Now take the floats off. With that powerful engine and short wings, you suddenly had a very fast plane. It climbed very quickly using those same short but high-lift wings, and could now climb to high altitude. In place of the heavy floats, you now could mount heavier machine-guns. It had good protection from enemy fire and could take a few hits, unlike the Zero. The Navy had found its counterpart to the Army’s Hayate in a modified floatplane! Who would have thought you could get such a ripping fighter by removing a seaplane’s floats?
Sen and Oscar
Sen is based on the Japanese Navy Mitsubishi A6M “Zero” or Reisen. Lightly built, like a marathon runner, and agile as a gymnast. Sen is full of enthusiasm but would get into situations he couldn’t handle.
Oscar is based on the Japanese Army Nakajima Ki-43 Hayabusa/Oscar. Similarly lightly built, great running endurance, and agile, and is a bit more cautious than his twin, but goes along up to the hilt in whatever mischief Sen gets up to. Usually he gets away somewhat better.
Hayate and Shiden
Hayate, based on the Ki-84 Hayate. Has a tougher build, and generally a bit stronger. Takes up boxing and karate, and has to look after his younger twin siblings, Sen and Oscar. Sometimes loses his temper with them but never stops riding to the rescue. When Oscar and Sen volunteer for the “special attack” aka kamikaze squadron, Hayate is devastated. Fortunately his good friend Shiden is around to keep him on an even keel.

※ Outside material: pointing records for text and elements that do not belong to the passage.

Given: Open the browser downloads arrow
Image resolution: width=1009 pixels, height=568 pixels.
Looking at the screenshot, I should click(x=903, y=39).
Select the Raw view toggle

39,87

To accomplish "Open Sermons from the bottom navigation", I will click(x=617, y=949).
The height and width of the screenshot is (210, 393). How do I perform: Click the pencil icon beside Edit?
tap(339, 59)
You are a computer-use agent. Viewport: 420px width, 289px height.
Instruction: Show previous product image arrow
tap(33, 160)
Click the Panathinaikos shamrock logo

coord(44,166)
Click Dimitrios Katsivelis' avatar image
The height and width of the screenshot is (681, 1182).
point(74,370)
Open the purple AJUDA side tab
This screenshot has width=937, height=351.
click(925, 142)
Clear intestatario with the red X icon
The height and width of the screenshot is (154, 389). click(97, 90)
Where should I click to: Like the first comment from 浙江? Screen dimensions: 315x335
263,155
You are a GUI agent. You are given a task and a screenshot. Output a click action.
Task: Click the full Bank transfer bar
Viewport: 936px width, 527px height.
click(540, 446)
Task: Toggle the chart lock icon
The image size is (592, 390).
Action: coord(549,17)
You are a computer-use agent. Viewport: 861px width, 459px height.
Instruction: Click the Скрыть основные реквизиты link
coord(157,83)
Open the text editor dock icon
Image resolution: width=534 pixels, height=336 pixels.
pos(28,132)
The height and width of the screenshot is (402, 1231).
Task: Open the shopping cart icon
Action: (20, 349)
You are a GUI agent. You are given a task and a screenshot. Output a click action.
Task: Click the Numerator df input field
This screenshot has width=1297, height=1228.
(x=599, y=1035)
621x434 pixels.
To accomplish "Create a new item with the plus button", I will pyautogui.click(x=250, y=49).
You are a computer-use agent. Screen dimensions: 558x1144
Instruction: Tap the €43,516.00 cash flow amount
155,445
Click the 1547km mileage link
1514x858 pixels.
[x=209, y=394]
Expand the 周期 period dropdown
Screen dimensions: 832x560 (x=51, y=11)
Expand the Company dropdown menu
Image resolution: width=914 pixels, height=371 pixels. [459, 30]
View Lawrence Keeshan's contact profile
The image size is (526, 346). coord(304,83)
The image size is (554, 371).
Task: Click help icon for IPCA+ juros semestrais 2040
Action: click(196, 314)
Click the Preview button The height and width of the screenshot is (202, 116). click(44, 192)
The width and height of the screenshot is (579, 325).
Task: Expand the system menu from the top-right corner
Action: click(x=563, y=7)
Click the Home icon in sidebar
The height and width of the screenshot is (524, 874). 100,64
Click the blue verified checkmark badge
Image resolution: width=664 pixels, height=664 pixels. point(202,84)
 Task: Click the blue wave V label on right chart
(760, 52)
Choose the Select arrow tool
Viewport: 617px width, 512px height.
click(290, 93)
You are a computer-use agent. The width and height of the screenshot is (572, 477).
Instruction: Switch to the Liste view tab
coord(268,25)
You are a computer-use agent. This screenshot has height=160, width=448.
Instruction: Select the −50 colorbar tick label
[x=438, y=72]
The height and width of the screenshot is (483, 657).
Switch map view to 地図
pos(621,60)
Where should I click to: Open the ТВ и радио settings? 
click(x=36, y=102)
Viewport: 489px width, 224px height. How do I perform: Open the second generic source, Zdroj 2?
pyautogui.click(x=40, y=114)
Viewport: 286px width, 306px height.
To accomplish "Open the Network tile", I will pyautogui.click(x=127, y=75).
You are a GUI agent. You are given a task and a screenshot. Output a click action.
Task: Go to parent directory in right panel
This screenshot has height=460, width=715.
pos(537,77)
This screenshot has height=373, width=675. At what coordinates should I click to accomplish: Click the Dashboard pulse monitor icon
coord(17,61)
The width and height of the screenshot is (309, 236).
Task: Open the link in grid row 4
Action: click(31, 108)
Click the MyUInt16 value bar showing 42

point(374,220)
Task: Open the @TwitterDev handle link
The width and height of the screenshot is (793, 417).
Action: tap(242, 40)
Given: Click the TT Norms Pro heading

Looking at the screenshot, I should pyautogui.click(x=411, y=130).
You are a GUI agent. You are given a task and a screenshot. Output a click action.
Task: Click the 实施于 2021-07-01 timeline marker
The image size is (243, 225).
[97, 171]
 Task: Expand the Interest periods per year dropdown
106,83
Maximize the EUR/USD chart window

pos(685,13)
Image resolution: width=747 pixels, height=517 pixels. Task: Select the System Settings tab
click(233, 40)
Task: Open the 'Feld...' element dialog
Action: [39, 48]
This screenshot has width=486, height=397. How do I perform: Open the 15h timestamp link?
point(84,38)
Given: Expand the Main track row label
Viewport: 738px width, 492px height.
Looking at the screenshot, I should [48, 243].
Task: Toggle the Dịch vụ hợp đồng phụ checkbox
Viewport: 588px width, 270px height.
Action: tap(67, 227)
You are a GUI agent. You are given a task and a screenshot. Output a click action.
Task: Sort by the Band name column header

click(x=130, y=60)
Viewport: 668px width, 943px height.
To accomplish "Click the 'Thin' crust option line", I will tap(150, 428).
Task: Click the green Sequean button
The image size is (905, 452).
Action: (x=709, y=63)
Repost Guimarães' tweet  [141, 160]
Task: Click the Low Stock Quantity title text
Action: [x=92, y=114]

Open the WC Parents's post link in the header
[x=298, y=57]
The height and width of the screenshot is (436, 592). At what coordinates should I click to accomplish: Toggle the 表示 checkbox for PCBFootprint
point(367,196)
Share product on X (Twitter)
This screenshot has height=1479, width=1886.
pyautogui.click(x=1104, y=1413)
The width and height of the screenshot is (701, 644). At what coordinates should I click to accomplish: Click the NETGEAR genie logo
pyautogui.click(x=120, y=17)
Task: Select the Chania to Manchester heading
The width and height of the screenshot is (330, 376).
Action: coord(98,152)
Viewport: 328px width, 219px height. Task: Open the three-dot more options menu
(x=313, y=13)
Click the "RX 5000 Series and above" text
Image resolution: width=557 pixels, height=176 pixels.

Shiden is a fisherman reluctantly drafted into the Air Force, based on the N1K Shiden. Turns out to be an ace flyer, bringing his fishing philosophy into air combat, and takes his favourite bamboo fishing rod into his cockpit, unlike other pilots who take their swords. He composes haiku about fish, fishing and his fishing rod. When Shiden starts talking about “the one that got away”, you’re not really sure if he’s talking about fish or enemy planes. An excellent flight instructor, despite using fishing terminology, teaching rookie airmen to “bait” and “fish” enemy planes. Despite his piloting skills, he’d much rather be fishing in a small boat or on a pier.